SARNA. Una historia de Ana Vega

by Ana Vega

Mi tío vivía cerca del río. La casa tenía unas escaleras desde donde podías ver las jaulas de los perros de caza, los coches abandonados y destartalados, las furgonetas que ya no utilizaba para vender el pescado. Y el viejo jeep verde. Recuerdo el olor a pescado muerto. Truchas y salmones en la bañera, en la cocina. Todos los días. Cada día.

Mi abuelo fue un cazador y pescador muy conocido en la comarca. Siempre tengo en mente su foto con el gran lobo muerto: había sido el único capaz de matar al lobo que devoraba al ganado en el pueblo. Pero mi abuelo tenía la sabiduría del campo. Mi tío tan solo había heredado el legado de maldad y violencia de toda la estirpe familiar. Era «listo», como decían.

Volvamos a su casa. Desde las escaleras podías ver la casa de enfrente. Allí vivía una anciana, familia de mi tía, su mujer. Llevaba un pañuelo blanco siempre sobre su pelo enmarañado. Decían que no hablaba pero juro que yo la escuché quejarse y gemir y alzar la voz cuando él le arrojaba la comida desde la escalera al suelo. Sí, cuando llegaba la hora de comer ella se acercaba junto a los perros y los gatos y él le tiraba la comida en el suelo, le daba la vuelta al cuenco y caía en la tierra, entre los perros, la basura. Y juro que ella alzaba la voz. A todos les parecía normal e incluso se reían. Nunca he compartido sentido del humor alguno con ningún miembro de mi familia.

Los gatos tenían sarna y tiña. También los perros. Aprendí muy rápido esas dos palabras: tiña y sarna.

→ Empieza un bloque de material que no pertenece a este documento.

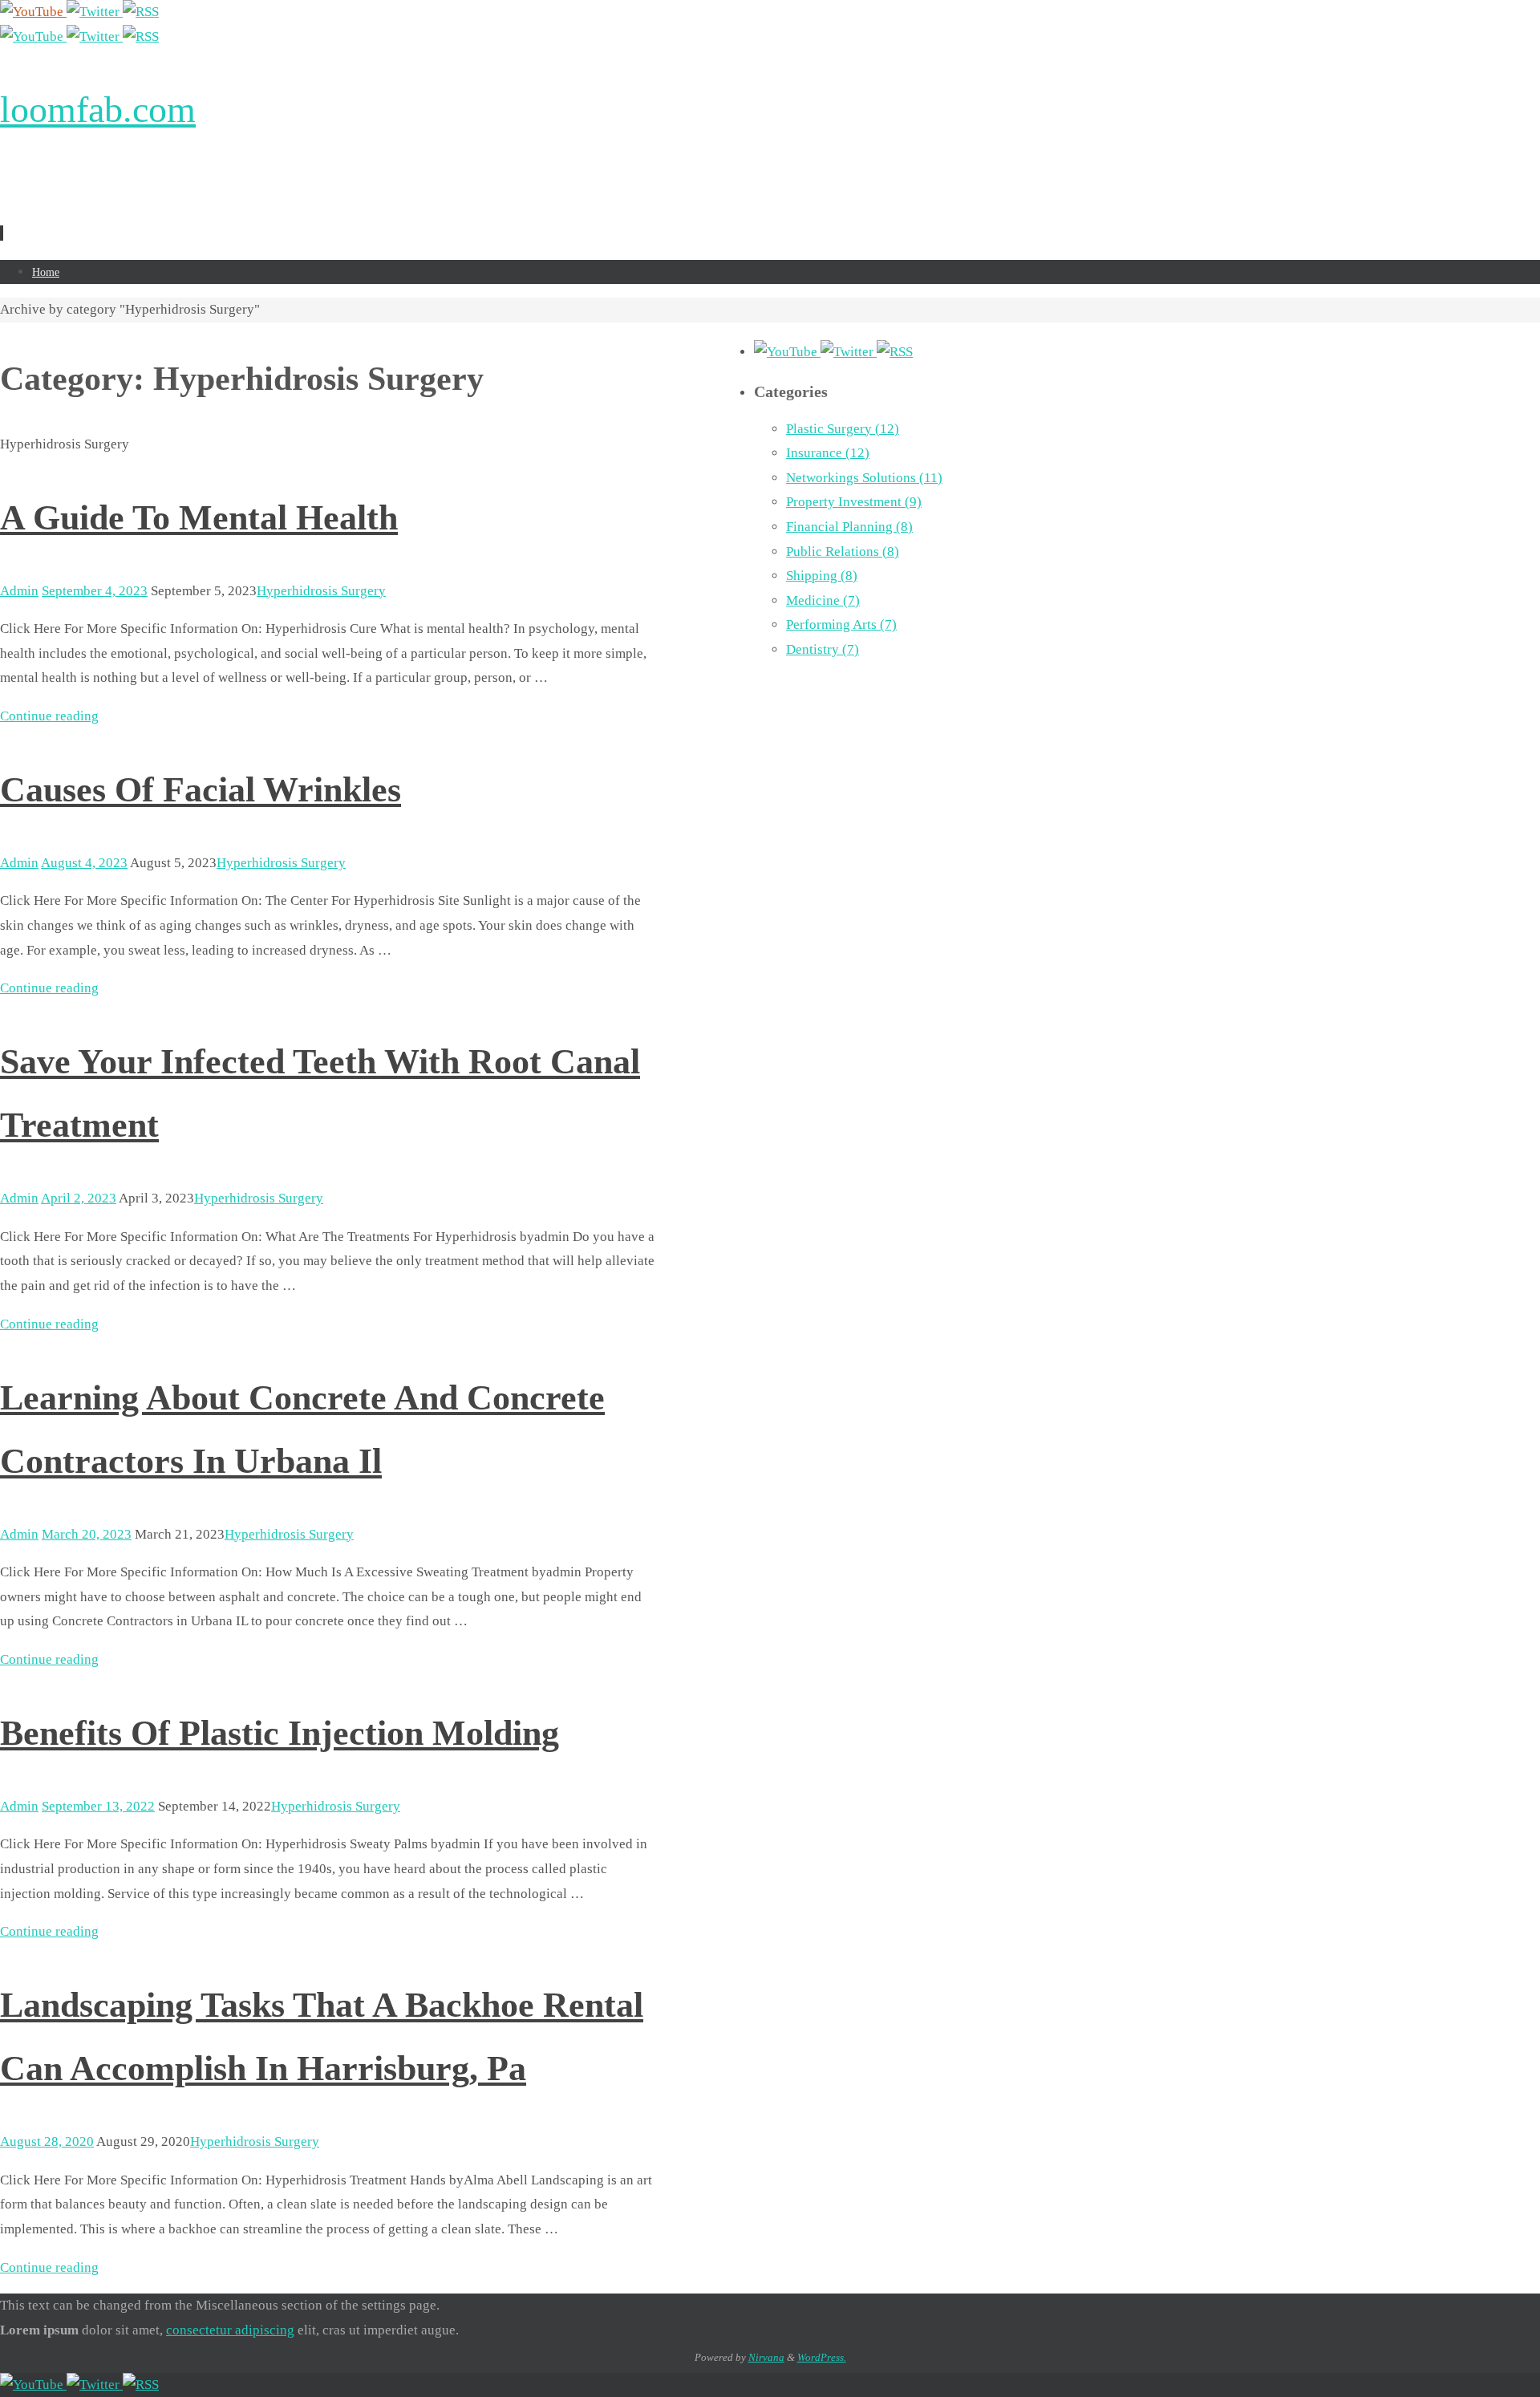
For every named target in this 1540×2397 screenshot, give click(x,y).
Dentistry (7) (822, 649)
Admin (19, 590)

Mi madre cuando reposaba en cama de otra de mis eternas dolencias de niña me trajo un pájaro recién nacido. A ella eso también le pareció normal. Yo creí que simplemente deseaba ver la sarna en mis manos. Pero cogí la tiña, no la sarna. Una especie de medallones entre violeta, rojo y negro llenaron mi cuerpo. Tuve suerte, no me tocó la cabeza —allá donde te toca no te crece el pelo más, decían— pero sí las piernas y los brazos. De la sarna me libré aunque siempre anduve cerca de la tuberculosis, una enfermedad que me lleva rozando toda la vida. Supongo que es la enfermedad más adecuada por carácter y escritura. «Viene por las cartas» decía mi tío medio sacerdote, medio cartero. El médico del pueblo simplemente te preguntaba por la vacas.

Cuando estaba más delgada, mi tío —el pescadero— solía gritarme: «Mete piedras en los bolsos que te va a llevar el aire a San Juan». En San Juan se encontraba el cementerio y nuestros familiares muertos. Aún hoy a veces siento cierta sensación de culpa al recordar mi respuesta: «Probablemente vayas tú antes». Mi tío se llamaba Ángel. Era el favorito de mi abuela. Las mujeres de mi familia siempre han tenido un hijo favorito y han detestado profundamente a sus hijas. Mi abuela perseguía a mi madre con unas tijeras para matarla. También era normal. Decían que una bruja la había hechizado (una mujer rubia que había vivido en una casa cercana) nadie pensó que los golpes recibidos por mi abuelo y las infidelidades (infidelidad, digo, en aquellos tiempos…) tenía sentido. Mi madre también es así, odia a la hija, adora al hijo. No nos soportan. Más aún si hemos decidido rebelarnos contra el legado familiar. Es un modo de ser. Nos dan vida pero desean vernos muertas.

Por eso de pequeña siempre estaba con los animales, los gatos, las lagartijas, los perros, los caballos (ay, los caballos…), las vacas, los conejos, los árboles y las flores, entendían mi lenguaje, no había violencia allí. Caminaban siempre a mi lado, me acompañaban a hacer ondas al río donde veía saltar los salmones que luego mi familia abría en canal. Era digna de odio evidentemente. Y me gustaba bailar. No comprendo porque nadie no me clavó un anzuelo y me metió en la bañera junto al resto de peces. De todos modos lo siguen intentando.

Sin embargo imaginaba, he ahí mi gran poder, crecí feliz escuchando las historias de mi abuelo sobre «la encantada» que se peina con su peine de oro y soñando con llegar a ver la culebra del puente de la Curbeira y que cual dragón me llevase lejos.

Pese a todo. Hay tantas historias y aprendizaje en todo lo que viví en esa infancia atrozmente bella que me dispongo a contarlo por vez primera. Quizá no pueda, quizá sí.